In AS 2885 safety management studies the concept of ALARP used to be misunderstood fairly often (ALARP = As Low As Reasonably Practicable). Some things ALARP is NOT:
- A risk rank (does it appear in the risk matrix?)
- The objective of the SMS (“We need to reduce all risks to ALARP”)
- “We haven’t really tried to think of any mitigation so we’ll say risk is ALARP”
Unfortunately I’ve seen all of these as implicit interpretations of what ALARP means.
So where does ALARP fit into the AS 2885 SMS process? It’s an extra step that is necessary if risk evaluation produces a risk rank of Intermediate:
- Identify threats
- Apply controls
- Do the controls essentially eliminate the possibility of failure?

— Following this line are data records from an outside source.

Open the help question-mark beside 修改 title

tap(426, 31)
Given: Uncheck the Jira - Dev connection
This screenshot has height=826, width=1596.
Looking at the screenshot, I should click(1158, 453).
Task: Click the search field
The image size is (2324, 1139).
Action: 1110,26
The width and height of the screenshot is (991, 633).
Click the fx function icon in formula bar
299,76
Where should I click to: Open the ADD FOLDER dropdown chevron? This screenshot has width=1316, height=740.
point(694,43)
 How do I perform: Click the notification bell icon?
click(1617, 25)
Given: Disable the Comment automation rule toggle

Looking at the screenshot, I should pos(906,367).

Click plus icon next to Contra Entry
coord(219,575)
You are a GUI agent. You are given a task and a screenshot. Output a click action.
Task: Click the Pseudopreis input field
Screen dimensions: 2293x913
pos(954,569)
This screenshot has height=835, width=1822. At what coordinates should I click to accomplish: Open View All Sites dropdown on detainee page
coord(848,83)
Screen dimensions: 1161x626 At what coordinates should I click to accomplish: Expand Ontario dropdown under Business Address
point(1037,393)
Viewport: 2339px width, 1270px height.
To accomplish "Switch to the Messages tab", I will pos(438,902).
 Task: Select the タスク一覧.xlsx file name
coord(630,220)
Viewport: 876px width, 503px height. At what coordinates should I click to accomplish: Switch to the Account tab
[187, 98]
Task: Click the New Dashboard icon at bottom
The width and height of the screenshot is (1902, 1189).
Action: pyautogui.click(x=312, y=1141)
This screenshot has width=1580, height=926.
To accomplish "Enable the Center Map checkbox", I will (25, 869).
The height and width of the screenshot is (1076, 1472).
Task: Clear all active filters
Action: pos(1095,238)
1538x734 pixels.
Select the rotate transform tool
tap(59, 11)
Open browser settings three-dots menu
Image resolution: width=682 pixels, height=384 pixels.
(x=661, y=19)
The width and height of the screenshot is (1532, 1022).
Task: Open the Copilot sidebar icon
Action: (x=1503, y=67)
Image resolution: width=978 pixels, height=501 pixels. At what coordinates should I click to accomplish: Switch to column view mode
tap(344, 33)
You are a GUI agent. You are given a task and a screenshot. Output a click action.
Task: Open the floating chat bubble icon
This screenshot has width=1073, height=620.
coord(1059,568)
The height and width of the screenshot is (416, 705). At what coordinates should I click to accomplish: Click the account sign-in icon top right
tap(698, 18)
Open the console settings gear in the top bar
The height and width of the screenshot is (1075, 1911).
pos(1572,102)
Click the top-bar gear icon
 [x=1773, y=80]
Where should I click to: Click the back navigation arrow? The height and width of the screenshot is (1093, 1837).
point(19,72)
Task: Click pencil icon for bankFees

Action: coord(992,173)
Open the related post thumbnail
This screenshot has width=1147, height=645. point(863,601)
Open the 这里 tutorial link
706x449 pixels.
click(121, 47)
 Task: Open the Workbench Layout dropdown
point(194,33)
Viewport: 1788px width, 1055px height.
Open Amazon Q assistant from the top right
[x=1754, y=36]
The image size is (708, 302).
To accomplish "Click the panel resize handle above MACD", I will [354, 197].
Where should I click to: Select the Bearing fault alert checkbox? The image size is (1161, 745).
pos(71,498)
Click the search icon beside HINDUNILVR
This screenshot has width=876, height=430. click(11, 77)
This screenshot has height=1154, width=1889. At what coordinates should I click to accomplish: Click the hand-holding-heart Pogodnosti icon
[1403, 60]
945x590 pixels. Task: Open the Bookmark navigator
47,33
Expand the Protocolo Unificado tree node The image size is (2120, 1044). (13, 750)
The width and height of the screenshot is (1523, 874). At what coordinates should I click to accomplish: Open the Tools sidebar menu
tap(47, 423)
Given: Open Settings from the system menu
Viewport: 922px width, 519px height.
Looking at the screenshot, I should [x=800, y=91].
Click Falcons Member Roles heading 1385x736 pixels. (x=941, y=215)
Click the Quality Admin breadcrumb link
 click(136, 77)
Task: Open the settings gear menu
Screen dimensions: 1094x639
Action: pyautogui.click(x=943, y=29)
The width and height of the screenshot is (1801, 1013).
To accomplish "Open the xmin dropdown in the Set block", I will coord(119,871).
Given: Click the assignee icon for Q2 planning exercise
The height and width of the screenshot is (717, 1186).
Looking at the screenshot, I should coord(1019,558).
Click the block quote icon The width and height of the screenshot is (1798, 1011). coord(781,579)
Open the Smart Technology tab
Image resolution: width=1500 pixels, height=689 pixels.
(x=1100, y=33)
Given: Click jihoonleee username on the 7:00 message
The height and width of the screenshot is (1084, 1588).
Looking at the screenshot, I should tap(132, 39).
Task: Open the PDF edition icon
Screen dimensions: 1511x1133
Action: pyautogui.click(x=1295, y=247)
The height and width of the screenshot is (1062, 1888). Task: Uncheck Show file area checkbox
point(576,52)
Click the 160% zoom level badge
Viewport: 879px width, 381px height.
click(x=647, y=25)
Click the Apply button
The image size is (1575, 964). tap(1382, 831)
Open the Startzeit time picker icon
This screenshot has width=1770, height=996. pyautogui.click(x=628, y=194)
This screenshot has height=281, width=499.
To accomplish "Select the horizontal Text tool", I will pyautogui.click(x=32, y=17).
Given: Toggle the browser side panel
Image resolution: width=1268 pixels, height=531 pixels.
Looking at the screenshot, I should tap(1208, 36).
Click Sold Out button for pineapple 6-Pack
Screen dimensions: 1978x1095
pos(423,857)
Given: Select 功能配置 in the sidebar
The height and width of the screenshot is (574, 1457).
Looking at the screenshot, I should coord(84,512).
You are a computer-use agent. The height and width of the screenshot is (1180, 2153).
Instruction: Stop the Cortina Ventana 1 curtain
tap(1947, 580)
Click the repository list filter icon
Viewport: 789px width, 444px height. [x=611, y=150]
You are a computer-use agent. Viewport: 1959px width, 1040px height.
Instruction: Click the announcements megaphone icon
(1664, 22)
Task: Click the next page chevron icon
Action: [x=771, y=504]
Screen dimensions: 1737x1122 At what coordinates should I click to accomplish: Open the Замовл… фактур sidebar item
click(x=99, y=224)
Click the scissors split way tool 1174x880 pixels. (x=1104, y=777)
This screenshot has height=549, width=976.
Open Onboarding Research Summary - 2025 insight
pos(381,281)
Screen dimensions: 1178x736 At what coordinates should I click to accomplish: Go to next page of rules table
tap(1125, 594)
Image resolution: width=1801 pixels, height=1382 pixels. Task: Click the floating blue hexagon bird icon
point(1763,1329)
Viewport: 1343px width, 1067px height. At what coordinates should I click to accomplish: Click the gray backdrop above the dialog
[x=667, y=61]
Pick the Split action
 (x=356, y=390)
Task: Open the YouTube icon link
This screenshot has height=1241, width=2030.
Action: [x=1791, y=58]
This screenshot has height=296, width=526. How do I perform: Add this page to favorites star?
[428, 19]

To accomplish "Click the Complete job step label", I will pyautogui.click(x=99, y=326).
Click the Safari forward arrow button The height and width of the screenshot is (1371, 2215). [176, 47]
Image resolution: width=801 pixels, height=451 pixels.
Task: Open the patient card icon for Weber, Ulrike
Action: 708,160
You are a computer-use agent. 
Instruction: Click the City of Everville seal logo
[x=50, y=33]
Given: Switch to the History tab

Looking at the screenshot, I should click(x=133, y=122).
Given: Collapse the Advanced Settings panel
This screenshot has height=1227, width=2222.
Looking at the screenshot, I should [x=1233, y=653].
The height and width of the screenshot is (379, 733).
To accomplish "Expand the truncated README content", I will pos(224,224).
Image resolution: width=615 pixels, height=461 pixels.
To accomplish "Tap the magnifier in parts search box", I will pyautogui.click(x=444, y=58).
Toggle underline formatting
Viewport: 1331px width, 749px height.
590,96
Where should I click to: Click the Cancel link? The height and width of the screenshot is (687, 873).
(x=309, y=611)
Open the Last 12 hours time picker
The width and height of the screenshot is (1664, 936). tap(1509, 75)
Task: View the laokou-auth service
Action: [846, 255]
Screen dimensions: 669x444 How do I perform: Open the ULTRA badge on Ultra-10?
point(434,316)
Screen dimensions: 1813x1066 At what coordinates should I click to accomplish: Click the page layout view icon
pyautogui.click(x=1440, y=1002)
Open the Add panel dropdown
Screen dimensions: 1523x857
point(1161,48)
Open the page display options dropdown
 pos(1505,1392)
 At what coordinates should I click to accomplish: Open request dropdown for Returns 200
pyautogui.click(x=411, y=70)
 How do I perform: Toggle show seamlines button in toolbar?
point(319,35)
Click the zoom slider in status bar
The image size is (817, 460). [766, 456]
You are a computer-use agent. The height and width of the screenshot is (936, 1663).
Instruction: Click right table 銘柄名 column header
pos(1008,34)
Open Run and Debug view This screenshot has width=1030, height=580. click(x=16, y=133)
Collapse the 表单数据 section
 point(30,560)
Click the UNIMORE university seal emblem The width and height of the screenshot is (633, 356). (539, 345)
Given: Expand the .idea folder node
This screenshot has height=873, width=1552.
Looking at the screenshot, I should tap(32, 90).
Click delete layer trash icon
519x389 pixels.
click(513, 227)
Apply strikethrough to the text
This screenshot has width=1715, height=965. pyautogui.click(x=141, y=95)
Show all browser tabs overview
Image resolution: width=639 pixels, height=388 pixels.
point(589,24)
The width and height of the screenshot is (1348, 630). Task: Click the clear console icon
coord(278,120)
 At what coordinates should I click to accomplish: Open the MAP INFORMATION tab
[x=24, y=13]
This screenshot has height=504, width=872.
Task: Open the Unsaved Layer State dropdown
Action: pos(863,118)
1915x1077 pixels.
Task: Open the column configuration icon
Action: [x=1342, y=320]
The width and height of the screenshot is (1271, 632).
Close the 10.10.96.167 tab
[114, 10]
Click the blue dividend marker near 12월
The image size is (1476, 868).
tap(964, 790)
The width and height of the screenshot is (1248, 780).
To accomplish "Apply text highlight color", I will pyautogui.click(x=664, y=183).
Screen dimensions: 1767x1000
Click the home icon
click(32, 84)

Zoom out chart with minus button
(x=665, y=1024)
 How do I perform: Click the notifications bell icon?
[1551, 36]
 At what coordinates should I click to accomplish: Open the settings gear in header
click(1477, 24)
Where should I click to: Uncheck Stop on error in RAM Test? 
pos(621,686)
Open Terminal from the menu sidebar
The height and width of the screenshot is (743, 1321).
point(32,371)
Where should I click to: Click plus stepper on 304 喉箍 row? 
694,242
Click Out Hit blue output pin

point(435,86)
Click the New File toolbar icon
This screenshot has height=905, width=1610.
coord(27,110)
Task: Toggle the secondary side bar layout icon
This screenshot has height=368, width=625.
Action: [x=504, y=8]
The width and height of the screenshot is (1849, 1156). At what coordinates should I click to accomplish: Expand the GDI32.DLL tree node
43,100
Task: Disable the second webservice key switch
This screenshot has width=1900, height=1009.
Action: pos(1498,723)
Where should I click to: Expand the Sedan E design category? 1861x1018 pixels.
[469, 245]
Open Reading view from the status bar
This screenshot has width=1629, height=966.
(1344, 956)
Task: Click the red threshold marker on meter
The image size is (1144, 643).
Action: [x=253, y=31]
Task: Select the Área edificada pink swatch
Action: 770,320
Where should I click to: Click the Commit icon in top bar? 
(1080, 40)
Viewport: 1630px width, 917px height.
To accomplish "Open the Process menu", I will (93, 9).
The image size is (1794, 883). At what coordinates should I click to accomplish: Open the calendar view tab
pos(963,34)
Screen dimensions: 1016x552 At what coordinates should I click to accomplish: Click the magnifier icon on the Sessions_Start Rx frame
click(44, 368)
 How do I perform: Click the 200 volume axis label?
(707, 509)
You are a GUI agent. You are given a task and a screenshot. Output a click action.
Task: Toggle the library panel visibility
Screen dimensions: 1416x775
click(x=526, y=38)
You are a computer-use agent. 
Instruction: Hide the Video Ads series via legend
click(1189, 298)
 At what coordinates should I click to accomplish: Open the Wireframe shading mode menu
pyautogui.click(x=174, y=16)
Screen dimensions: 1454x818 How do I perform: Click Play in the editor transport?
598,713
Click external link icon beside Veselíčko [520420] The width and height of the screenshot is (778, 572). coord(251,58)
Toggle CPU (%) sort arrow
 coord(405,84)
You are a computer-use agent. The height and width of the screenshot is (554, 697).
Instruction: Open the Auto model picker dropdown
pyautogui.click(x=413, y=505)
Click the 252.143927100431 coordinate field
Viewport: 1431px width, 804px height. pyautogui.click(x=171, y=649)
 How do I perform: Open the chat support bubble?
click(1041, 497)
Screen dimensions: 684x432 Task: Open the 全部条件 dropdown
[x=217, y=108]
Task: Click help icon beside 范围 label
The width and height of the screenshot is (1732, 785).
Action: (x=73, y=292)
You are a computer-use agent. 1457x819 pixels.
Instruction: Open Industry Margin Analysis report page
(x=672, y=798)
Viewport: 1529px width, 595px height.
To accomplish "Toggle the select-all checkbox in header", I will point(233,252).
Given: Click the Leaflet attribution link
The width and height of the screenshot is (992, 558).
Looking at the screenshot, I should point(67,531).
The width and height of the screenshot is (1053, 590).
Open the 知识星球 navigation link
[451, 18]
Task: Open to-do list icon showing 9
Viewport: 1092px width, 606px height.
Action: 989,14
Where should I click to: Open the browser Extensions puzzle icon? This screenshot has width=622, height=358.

- If failure remains possible, do risk evaluation:
- High risk – unacceptable
- Low risk – OK (more-or-less)
- Intermediate – tolerable only if shown to be ALARP
If you are invoking ALARP in any circumstances other than to justify acceptance of an Intermediate risk you’ve got the concept wrong.
Risks that are Intermediate are in a grey area – higher risks are unequivocally unacceptable and so don’t take much thinking about (1), and lower risks can be tolerated just as they are so take even less thinking about. But Intermediate risks are challenging because they are only borderline tolerable, and working out whether they can in fact be accepted may be difficult if you are honest about doing it properly.
More on how to asses ALARP in a day or so.
(1) When I say High risks don’t take much thinking about, I mean within the safety management study. They might create a very big problem for the pipeline engineer or manager who has to do whatever it takes to eliminate them, but that’s outside the SMS process until a solution comes back for reassessment.